Your goal:
Print the lines below exactly as they appear, starting at the line that contains "Screen dimensions: 595x488" and ending at the line that contains "[1149, 163]", both included.

Listed entries:
+--
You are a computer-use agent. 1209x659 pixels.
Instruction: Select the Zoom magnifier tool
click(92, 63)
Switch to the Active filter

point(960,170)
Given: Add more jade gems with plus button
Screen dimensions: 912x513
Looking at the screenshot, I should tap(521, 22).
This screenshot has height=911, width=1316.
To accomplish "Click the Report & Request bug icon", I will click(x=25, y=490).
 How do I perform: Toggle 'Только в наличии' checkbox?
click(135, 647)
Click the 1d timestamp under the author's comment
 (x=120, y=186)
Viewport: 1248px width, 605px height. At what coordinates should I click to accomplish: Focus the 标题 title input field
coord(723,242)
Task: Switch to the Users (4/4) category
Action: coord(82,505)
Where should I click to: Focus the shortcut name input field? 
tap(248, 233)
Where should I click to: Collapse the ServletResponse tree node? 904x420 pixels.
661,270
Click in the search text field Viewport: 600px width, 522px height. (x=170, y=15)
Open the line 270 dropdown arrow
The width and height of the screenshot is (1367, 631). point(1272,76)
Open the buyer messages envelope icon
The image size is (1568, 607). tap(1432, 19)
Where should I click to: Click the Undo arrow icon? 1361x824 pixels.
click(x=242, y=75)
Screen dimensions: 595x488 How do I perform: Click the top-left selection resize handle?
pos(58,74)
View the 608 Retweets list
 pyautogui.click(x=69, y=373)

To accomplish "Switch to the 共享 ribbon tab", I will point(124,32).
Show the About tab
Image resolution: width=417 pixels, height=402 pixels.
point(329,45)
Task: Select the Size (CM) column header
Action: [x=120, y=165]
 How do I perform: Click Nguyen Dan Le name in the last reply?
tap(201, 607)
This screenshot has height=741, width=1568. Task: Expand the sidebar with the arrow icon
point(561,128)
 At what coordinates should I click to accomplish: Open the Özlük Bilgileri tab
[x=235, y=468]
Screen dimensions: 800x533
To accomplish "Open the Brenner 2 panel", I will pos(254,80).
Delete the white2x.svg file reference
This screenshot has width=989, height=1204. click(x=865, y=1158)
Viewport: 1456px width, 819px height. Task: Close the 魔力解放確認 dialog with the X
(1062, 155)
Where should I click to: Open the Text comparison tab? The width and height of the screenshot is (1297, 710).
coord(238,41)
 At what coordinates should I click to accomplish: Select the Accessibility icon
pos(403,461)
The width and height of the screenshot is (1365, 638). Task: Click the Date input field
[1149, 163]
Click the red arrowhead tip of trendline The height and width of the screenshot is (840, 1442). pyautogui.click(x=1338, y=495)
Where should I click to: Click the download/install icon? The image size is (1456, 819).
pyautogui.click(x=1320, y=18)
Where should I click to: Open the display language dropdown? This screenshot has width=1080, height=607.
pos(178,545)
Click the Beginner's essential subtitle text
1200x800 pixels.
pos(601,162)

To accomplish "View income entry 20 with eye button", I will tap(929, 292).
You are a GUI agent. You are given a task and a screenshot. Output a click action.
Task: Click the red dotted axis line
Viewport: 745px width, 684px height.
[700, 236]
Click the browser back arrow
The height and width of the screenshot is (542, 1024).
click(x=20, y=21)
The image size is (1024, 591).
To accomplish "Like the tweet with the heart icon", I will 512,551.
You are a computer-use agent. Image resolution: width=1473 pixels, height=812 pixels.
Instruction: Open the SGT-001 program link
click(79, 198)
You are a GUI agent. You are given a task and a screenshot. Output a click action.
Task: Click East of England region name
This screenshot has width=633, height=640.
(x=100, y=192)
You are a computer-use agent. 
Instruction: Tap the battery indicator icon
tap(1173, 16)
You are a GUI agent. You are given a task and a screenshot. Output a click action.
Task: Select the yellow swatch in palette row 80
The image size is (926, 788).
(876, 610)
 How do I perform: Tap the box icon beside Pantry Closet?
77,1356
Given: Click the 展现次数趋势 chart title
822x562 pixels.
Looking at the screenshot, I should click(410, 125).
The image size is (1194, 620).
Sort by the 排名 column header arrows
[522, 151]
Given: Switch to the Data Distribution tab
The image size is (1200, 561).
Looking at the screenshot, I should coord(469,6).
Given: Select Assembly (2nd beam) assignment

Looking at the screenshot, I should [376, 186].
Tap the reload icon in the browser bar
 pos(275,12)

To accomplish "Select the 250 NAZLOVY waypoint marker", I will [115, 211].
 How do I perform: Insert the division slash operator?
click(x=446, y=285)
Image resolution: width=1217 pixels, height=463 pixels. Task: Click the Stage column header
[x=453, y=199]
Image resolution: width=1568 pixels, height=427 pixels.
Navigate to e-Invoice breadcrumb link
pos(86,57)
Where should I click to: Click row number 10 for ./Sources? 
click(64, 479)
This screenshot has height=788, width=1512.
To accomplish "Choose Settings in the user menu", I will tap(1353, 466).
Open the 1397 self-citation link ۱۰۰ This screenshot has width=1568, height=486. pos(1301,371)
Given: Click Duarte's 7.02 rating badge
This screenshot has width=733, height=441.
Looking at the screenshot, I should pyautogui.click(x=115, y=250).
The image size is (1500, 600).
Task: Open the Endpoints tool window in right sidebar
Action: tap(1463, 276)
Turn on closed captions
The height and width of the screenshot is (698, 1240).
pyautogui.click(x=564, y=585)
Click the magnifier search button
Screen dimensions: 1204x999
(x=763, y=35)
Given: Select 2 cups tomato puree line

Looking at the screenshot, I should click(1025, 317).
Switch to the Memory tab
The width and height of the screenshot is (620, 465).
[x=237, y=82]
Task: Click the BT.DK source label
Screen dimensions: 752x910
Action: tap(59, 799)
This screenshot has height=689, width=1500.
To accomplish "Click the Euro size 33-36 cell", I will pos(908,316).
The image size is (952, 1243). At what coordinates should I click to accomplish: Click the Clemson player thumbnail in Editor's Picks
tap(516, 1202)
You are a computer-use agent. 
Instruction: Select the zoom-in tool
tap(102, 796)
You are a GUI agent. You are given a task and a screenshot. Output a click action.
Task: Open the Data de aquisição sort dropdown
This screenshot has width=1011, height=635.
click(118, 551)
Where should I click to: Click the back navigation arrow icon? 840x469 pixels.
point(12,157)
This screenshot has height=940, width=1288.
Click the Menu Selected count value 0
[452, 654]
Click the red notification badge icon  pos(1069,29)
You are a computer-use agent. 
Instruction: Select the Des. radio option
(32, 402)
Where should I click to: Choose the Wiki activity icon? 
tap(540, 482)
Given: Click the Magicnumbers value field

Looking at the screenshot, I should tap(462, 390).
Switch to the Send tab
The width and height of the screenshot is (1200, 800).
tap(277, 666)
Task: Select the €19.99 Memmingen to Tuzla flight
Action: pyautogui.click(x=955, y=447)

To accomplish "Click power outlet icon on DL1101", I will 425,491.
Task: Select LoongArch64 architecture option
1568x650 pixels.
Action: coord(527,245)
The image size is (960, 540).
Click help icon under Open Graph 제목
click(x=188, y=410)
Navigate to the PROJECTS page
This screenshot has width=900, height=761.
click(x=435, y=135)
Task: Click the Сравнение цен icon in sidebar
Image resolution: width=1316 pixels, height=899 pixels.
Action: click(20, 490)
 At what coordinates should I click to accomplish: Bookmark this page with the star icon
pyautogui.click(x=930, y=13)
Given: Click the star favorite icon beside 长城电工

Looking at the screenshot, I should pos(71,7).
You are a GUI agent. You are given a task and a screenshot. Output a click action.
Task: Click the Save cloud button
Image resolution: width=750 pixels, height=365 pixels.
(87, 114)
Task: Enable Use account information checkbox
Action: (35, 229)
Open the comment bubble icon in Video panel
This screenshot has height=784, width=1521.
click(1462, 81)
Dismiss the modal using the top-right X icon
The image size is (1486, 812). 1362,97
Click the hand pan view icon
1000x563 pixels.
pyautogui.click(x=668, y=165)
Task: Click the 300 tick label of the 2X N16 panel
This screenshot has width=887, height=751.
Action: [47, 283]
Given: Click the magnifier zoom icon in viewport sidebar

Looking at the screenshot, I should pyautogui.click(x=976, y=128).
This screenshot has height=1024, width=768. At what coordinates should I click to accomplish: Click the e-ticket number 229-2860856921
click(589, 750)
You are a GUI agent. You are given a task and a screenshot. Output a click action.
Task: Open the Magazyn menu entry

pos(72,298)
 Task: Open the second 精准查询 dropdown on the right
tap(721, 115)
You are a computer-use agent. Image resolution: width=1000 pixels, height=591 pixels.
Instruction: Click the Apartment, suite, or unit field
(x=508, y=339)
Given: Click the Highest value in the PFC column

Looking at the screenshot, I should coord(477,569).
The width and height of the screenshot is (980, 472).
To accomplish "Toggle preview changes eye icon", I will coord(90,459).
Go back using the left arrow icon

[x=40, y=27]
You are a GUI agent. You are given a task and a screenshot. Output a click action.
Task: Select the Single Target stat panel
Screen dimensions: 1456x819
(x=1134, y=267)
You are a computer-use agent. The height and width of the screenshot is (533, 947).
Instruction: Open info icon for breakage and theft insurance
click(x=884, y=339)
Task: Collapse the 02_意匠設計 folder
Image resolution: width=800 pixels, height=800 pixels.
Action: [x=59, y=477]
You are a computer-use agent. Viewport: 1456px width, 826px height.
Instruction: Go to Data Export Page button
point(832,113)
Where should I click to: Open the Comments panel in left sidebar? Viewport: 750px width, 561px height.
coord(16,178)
+--
Task answer:
Screen dimensions: 595x488 How do I perform: Click the top-left selection resize handle?
pos(58,74)
View the 608 Retweets list
 pyautogui.click(x=69, y=373)

To accomplish "Switch to the 共享 ribbon tab", I will point(124,32).
Show the About tab
Image resolution: width=417 pixels, height=402 pixels.
point(329,45)
Task: Select the Size (CM) column header
Action: [x=120, y=165]
 How do I perform: Click Nguyen Dan Le name in the last reply?
tap(201, 607)
This screenshot has height=741, width=1568. Task: Expand the sidebar with the arrow icon
point(561,128)
 At what coordinates should I click to accomplish: Open the Özlük Bilgileri tab
[x=235, y=468]
Screen dimensions: 800x533
To accomplish "Open the Brenner 2 panel", I will pos(254,80).
Delete the white2x.svg file reference
This screenshot has width=989, height=1204. click(x=865, y=1158)
Viewport: 1456px width, 819px height. Task: Close the 魔力解放確認 dialog with the X
(1062, 155)
Where should I click to: Open the Text comparison tab? The width and height of the screenshot is (1297, 710).
coord(238,41)
 At what coordinates should I click to accomplish: Select the Accessibility icon
pos(403,461)
The width and height of the screenshot is (1365, 638). Task: Click the Date input field
[1149, 163]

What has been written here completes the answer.